## Brief
The lines below that include "menu" are to be found and copied.

** Extracted material follows **

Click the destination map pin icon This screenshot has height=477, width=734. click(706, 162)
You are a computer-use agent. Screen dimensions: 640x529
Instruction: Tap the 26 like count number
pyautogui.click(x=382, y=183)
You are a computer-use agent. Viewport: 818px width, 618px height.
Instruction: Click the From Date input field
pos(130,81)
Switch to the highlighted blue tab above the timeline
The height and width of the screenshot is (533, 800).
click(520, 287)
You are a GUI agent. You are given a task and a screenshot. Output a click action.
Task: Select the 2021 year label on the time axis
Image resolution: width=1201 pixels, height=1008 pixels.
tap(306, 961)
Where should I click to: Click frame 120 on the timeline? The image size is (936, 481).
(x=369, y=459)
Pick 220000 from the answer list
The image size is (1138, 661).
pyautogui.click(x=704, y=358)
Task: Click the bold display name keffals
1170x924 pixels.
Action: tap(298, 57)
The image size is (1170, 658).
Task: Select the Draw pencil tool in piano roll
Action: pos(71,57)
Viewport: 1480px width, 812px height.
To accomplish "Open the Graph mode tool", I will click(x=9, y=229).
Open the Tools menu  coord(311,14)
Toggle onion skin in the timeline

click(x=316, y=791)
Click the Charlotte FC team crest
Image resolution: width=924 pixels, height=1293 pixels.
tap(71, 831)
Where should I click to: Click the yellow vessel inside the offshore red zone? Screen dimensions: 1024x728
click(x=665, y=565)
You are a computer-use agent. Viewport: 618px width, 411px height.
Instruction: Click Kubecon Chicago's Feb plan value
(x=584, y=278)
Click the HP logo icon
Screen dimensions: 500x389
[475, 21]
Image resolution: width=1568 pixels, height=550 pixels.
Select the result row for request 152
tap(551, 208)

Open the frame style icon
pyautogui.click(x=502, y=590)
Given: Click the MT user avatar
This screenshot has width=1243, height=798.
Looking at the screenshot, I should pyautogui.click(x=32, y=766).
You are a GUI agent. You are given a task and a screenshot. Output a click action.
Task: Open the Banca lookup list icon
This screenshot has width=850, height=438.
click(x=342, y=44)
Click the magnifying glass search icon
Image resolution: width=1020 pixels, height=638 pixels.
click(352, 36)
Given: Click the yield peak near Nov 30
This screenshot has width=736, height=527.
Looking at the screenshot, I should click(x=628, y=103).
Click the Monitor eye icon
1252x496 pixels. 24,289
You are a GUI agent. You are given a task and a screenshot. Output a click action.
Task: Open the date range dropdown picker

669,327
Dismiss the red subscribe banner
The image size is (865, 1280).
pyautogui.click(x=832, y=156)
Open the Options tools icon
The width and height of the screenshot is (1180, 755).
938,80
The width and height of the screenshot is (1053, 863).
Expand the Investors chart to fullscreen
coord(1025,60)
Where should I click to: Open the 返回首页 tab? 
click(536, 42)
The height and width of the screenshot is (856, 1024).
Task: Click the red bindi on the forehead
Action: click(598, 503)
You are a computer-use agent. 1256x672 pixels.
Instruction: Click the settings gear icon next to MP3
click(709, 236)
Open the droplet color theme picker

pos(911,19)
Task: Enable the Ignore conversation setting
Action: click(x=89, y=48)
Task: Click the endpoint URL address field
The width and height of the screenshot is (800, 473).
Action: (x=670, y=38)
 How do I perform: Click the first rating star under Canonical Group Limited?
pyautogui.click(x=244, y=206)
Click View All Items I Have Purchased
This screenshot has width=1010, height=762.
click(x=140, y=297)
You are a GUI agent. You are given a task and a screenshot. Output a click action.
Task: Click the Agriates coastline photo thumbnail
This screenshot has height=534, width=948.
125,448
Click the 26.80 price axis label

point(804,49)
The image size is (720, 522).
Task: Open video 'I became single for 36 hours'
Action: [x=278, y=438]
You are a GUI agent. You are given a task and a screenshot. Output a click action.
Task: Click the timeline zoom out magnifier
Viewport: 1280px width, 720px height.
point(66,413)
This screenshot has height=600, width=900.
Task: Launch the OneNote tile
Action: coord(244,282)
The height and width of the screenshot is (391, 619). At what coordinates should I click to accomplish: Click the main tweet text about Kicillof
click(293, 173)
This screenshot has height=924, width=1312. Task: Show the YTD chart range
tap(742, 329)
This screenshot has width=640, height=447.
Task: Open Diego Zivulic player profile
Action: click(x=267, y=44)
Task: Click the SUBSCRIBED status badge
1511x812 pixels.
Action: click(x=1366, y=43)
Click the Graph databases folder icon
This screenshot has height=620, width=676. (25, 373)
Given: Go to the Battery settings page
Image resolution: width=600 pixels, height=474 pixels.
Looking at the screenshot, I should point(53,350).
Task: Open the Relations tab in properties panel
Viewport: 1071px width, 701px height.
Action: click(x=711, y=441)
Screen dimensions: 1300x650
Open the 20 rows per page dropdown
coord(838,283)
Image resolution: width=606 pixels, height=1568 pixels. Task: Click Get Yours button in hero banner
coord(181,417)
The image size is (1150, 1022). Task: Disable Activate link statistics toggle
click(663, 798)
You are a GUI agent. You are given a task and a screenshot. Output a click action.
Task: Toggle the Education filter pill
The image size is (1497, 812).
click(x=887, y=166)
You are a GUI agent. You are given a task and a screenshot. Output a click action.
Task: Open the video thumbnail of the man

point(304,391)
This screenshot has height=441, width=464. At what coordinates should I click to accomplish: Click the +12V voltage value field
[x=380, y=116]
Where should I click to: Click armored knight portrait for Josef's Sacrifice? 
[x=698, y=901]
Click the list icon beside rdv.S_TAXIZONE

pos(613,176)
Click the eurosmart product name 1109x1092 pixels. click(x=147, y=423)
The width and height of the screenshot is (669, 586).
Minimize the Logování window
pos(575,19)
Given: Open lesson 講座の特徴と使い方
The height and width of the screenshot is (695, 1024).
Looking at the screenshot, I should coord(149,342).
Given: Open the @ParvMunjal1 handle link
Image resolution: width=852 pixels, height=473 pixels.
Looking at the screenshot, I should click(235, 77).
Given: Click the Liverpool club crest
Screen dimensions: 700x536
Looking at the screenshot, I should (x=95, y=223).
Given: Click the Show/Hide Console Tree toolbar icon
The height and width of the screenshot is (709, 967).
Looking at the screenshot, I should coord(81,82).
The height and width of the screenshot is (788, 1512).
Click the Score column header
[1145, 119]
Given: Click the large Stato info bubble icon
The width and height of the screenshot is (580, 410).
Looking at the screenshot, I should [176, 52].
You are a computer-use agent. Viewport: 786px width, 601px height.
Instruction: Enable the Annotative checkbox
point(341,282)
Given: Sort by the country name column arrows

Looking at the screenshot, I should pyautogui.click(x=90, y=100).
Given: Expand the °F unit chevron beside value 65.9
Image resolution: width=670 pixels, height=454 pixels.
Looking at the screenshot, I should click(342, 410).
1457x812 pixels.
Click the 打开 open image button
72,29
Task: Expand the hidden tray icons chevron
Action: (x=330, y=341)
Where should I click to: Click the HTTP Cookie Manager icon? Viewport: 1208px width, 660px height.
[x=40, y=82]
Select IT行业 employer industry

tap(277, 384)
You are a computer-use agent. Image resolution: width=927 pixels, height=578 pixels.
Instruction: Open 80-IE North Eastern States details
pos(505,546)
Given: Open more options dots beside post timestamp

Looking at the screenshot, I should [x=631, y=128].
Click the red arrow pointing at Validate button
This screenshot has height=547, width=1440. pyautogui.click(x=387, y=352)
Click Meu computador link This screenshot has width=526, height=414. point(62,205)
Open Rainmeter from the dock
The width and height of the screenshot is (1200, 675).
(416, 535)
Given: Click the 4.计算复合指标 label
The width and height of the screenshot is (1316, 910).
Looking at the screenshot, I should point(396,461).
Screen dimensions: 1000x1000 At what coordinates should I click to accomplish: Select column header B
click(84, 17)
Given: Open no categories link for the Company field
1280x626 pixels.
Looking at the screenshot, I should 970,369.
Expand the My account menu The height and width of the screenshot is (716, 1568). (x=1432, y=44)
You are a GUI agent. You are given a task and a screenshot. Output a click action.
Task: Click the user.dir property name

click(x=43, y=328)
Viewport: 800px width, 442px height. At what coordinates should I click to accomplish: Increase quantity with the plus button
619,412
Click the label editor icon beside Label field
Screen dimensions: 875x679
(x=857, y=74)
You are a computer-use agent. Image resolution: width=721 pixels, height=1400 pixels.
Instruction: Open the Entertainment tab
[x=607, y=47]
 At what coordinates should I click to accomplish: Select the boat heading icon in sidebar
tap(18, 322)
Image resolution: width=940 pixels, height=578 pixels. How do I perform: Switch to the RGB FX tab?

** End of Extracted material **

## Answer to the exercise
Open the Tools menu  coord(311,14)
Expand the My account menu The height and width of the screenshot is (716, 1568). (x=1432, y=44)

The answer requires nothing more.